CPAWS-NWT was formed in 1996 by volunteers, and began to hire staff in 1999. We are based in Yellowknife, and our NWT-based volunteer Board of Directors guides our current work.
We envision a territory with a network of protected areas that will conserve our natural and cultural values for current and future generations. We envision a territory where land and resource management policies give high priority to the protection of natural and cultural values, and allow for carefully planned areas of well-managed and sustainable resource development, conserving healthy ecosystems while meeting the needs of NWT communities. Our work is based on the principles of conservation science, and grounded in collaborative work with communities across the NWT.

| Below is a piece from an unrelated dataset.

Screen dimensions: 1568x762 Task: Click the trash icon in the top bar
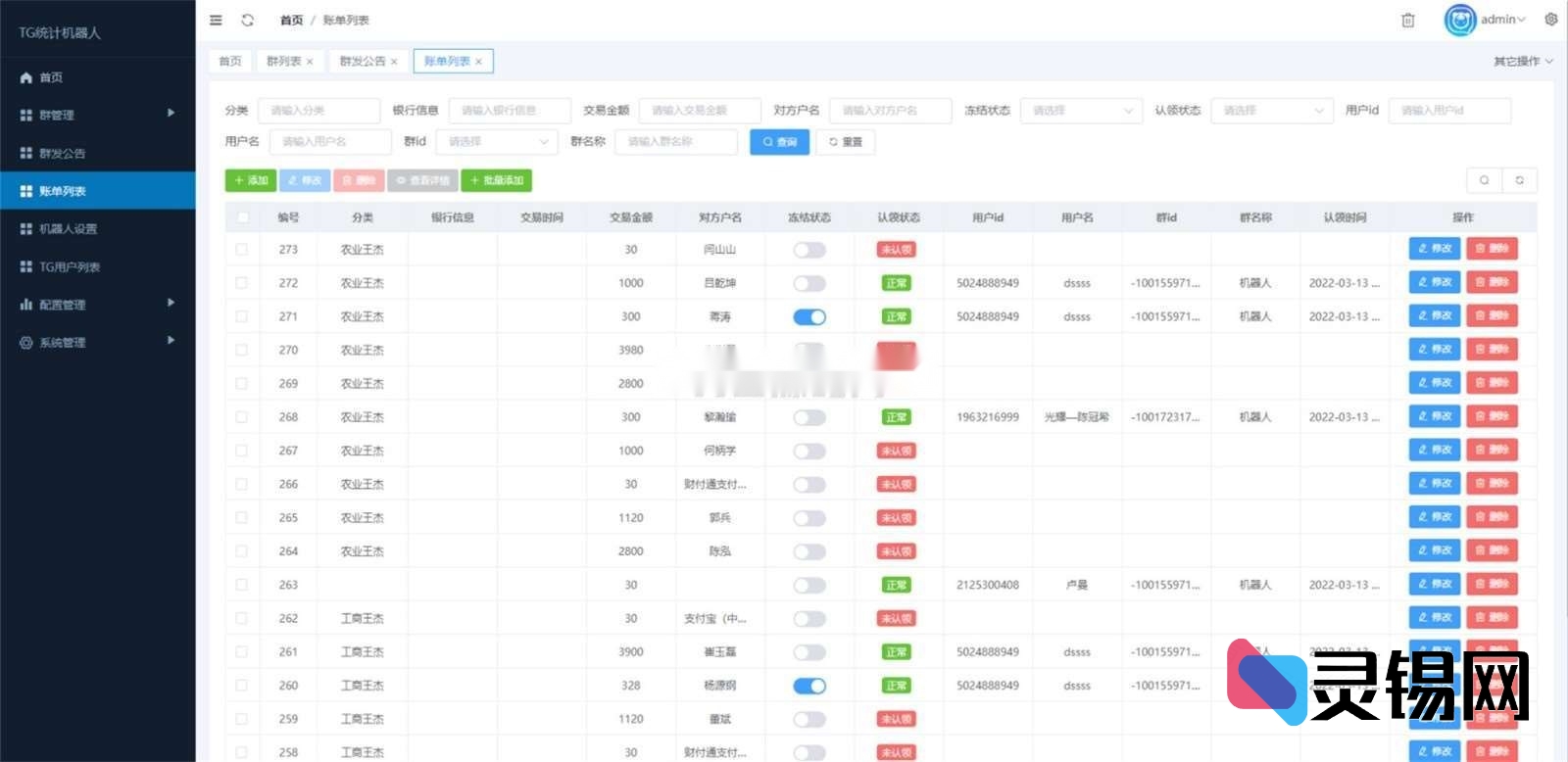(1407, 20)
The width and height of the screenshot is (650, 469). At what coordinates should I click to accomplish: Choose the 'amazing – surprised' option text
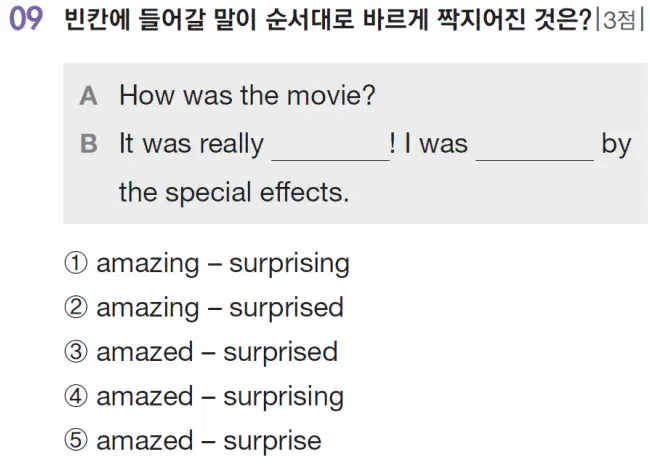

We operate in a large and sparsely populated territory, where effective relationships are crucial for working toward conservation goals. As a grassroots organization, NWT communities are the foundation of our conservation work. Our results-based campaigns are driven by local desire to see special places protected for current and future generations. We work closely with NWT communities and Aboriginal governments, the federal and territorial governments, and other environmental organizations, making long-term commitments to each proposed protected area. With strong connections to the people who live in NWT communities and our National organization behind us, we have a proven track record and an impressive list of accomplishments to our name.
CPAWS-NWT played a key role in the development of the NWT Protected Areas Strategy, and continues to play an important role in assisting communities to seek protection of important natural and cultural places. Recent conservation successes include the expansion of Nahanni National Park Reserve and the establishment of Saoyú - ʔehdacho National Historic Site on Great Bear Lake, both in 2009.